Wolfgang Blaschitz, der Anwalt des Mädchens, hält diesen Schritt für vollkommen überzogen. "Das ist kein Sicherheitsproblem, sondern ein pädagogisches und soziales." Das Mädchen "sitzt verängstigt in der Zelle und harrt ihres Schicksals". Am Montag wird über die Verlängerung der U-Haft entschieden.

Um derartige Fälle kümmert sich die Beratungsstelle Extremismus ( 0800/240 262), die seit Ende 2014 Angehörige von Radikalisierten sowie Betroffene berät. Für die einst verurteilte Mona S. kam die Einrichtung zu spät. S. fand trotzdem ihren Weg. Sie ist nun gläubig – ohne radikale Gesinnung.

Auf das Landesgericht Wien rollt die bisher größte Terror-Causa zu. Zehn Personen sind wegen Mitgliedschaft in einer terroristischen Vereinigung angeklagt. Ihnen drohen im Falle einer Verurteilung bis zu zehn Jahre Haft. Der Vorwurf habe "kein Substrat", kritisiert Wolfgang Blaschitz, einer der Anwälte.

Der Wiener Rechtsanwalt weiß, wovon er spricht. Derzeit vertritt er mehrere mutmaßliche Dschihadisten. Darunter ist auch Magomed Z., der im Sold der Terrorgruppe Islamischer Staat (IS) gestanden sein soll. Verteidiger Blaschitz weiß, dass viele Indizien gegen seinen Mandanten sprechen. Er will dennoch mit mehreren Beweisanträgen zeigen, dass Z., dessen Augenlicht laut Gutachter sehr eingeschränkt ist, ein Prahler und kein Terrorist ist.

Gescheiterte Reisen

In der Terror-Causa mit zehn Verdächtigen sind Indizien rar. Es dreht sich alles um gescheiterte Reisen nach Syrien, um sich dort laut Staatsanwalt den IS-Terroristen anzuschließen. Doch reicht schon der Plan, in Richtung Kriegsgebiet nach Syrien aufzubrechen?

Blaschitz verneint vehement. "Der Plan, dorthin zu fahren, heißt nicht automatisch, dass man sich einer Terrorgruppe anschließt."

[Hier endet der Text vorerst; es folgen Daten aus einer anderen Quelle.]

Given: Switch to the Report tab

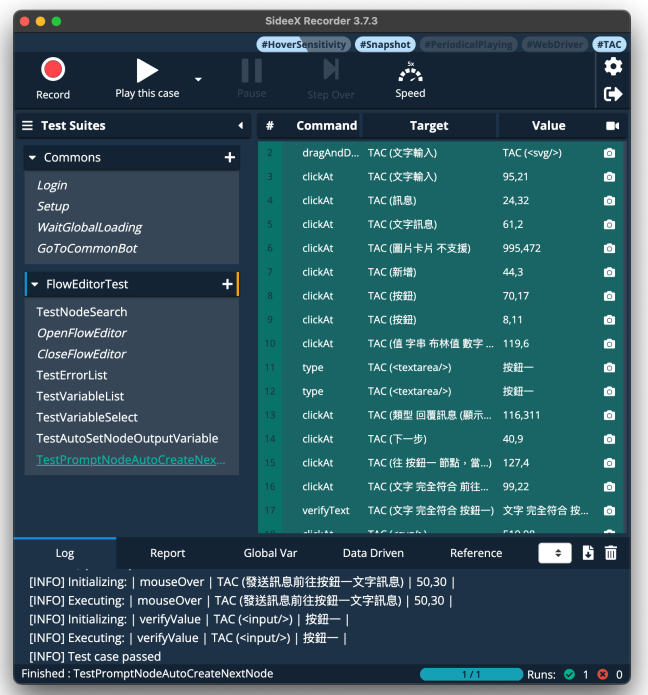Looking at the screenshot, I should (168, 553).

Für die Angeklagten endete die Autofahrt kurz vor zwei Grenzübergängen. Zwei Pkw stoppte der Verfassungsschutz am 27. August des Vorjahres – in Nickelsdorf und Arnoldstein. Dem Zugriff waren lange Observationen vorausgegangen. Im Zentrum stand dabei Furat Y. der im Akt als "Schleuser" geführt wird. Der 34-Jährige aus Wien soll mehrfach Gotteskrieger mit dem Pkw über die Türkei an die syrische Grenze chauffiert haben. Er habe "20 Mujaheddin nach Syrien gebracht", berichtete er in einem Chat.

Die Vorwürfe stützten sich auf mehrere Ausreiseversuche sowie konspirative Treffen, die als "Anwerbegespräche" sehr allgemein umschrieben werden. Dem Staatsanwalt reicht das. Denn alle wären bewusst in Richtung der IS-Terroristen aufgebrochen. Die Fahrt sei ein "Vorbereitungsdelikt", bereits bei der Zusage an einen Rekrutierer, sich der Vereinigung anzuschließen, handle es sich um "psychische Unterstützung". Außerdem beruft sich die Anklagebehörde auf Furat Y., der ein Geständnis abgelegt hat. Doch Mitreisende widersprechen ihm.